WHAT THE TASK ASKS -> Render the items as a Markdown table with the columns Row and Entry, giving each line a number and skipping blank lines. Begin at the line that has "Click the filter icon on products panel", go on through the end of the items, and leave the pictures out.
-- Begin MATERIAL TO PROCESS --
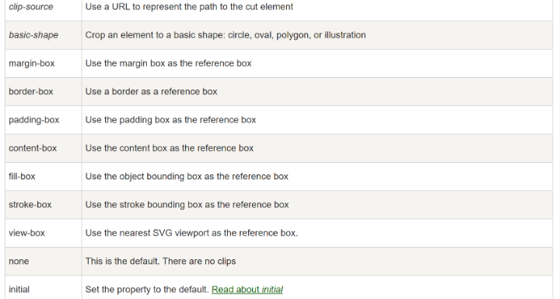Click the stroke bounding box description
Viewport: 560px width, 299px height.
tap(187, 205)
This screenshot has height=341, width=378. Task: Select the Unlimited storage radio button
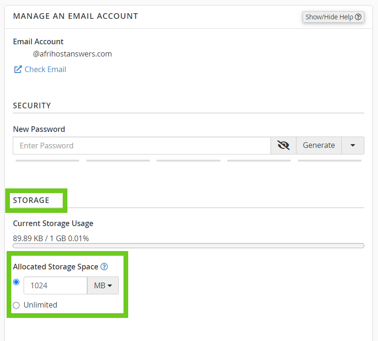coord(16,305)
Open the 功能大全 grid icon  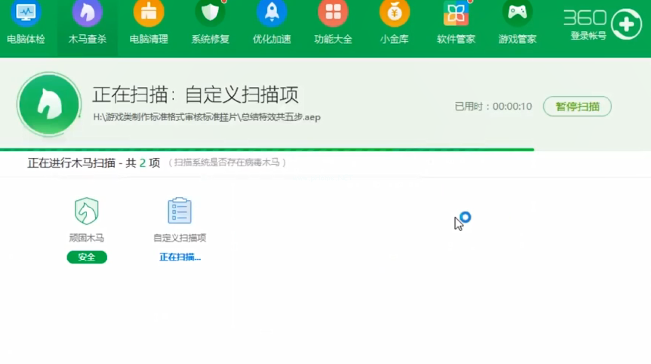click(333, 13)
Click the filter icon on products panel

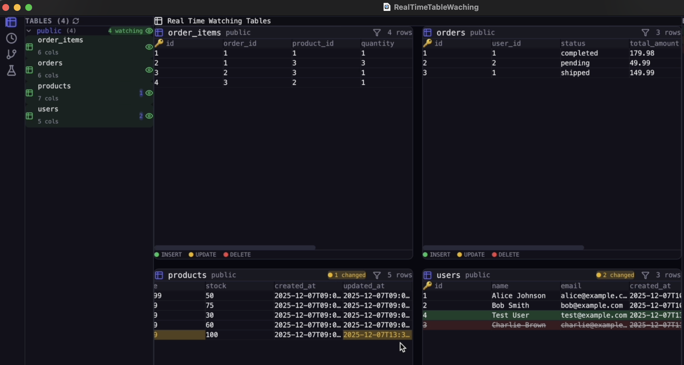coord(377,275)
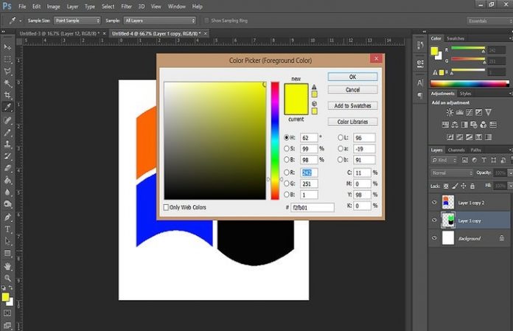Select the Pen tool

7,217
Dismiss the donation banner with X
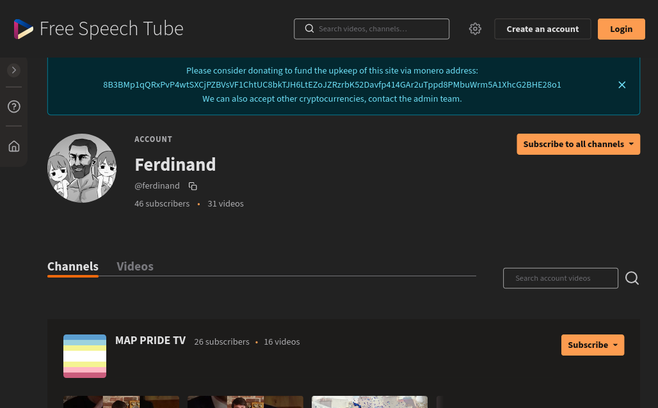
-- End MATERIAL TO PROCESS --
COMPLETE RESPONSE ->
| Row | Entry |
|---|---|
| 1 | Click the filter icon on products panel |
| 2 | coord(377,275) |
| 3 | Select the Pen tool |
| 4 | 7,217 |
| 5 | Dismiss the donation banner with X |